Gallagher’s Structured Credit and Political Risk semi-annual Market Update informs our clients, both existing and prospective, of the capacity available in the commercial insurance market. Capacity is broken down between each insurer (whether Lloyd’s syndicate or insurance company) showing their maximum line size and policy tenor, as well as the category of insurance (see Product Glossary). As such, insurance buyers are more informed when considering the ability of the insurance market to support a potential investment or transaction.
The Gallagher Market Update for January 2019 summarises changes in capacity and tenors available from commercial Credit and Political Risk insurers since our last report in July 2018. The summary reflects the outcome of reinsurance negotiations, where renewals have been completed in the intervening period, as well as the arrival of any new insurers who have gained approvalfor their business plans. Changes to credit agencies’ ratings of the insurers, as well as market moves, are also highlighted. The information presented throughout this report is sourced directly from the market to ensure the data is accurate and relevant. This is complemented by BMI Research (part of the Fitch Group) who provide expert macroeconomic, industry and market analysis.

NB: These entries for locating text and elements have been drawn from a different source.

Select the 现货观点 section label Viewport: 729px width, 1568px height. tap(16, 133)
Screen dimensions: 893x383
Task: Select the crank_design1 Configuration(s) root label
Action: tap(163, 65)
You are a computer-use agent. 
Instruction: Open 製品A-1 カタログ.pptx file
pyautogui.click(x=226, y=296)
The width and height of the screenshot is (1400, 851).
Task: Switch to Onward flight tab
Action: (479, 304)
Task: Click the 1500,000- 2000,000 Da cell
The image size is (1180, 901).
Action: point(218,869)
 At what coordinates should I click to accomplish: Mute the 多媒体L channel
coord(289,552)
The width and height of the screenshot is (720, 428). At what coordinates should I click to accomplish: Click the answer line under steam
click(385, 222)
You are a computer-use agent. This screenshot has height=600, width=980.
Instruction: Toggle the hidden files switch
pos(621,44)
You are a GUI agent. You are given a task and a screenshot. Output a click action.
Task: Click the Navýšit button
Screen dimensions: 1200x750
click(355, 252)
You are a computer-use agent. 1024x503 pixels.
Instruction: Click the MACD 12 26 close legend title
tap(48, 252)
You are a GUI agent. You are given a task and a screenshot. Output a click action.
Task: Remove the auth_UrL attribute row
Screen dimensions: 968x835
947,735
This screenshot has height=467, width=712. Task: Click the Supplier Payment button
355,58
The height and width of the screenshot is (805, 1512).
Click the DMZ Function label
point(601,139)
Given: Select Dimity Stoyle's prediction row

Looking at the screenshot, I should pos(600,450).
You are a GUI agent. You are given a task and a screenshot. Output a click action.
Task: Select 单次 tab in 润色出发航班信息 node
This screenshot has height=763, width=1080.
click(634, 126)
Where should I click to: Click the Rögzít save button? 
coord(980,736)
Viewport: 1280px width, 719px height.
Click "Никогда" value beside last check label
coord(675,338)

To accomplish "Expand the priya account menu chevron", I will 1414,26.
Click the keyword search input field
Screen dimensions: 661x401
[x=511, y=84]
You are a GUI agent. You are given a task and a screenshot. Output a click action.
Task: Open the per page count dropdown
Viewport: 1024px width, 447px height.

Economic and political uncertainty continues to be a theme high on the agenda for multinational corporations in 2019, and, with it, the growing demand by businesses to utilise risk mitigation tools to protect themselves in an increasingly unpredictable environment. Along with escalating tensions in international relations, the impending exit of Britain from the European Union adds to regional and global uncertainty. These, accompanied by the continued volatility in commodity prices, changes in various political establishments, and looming critical debt positions across many countries are just a few reasons why economic and political concerns will remain at the forefront of thinking throughout 2019. By definition, an environment of heightened economic and political risk means an increase in the volume of underwriting opportunities for Credit and Political Risk insurers. Conversely, for prospective clients, this means insurers are likely to be more selective on which transactions to support. As an example, we reported in our last edition that we had seen a cooling of appetite for unsecured medium term private obligor credit risk. Whilst this has not reduced further, we are yet to see a demonstrable uptick. Another theme of the current climate, and perhaps a result of the increase in the sophistication of insurers’ underwriting capabilities, is the increasing breadth of the application of the relevant products. A change in the Lloyd’s regulations (see further commentary) has broadened Lloyd’s syndicates’ ability to support a wider variety of underlying financing structures resulting in the increase in the underwriting of what had previously been less familiar lending classes and unsecured credit for higher quality counterparty risk.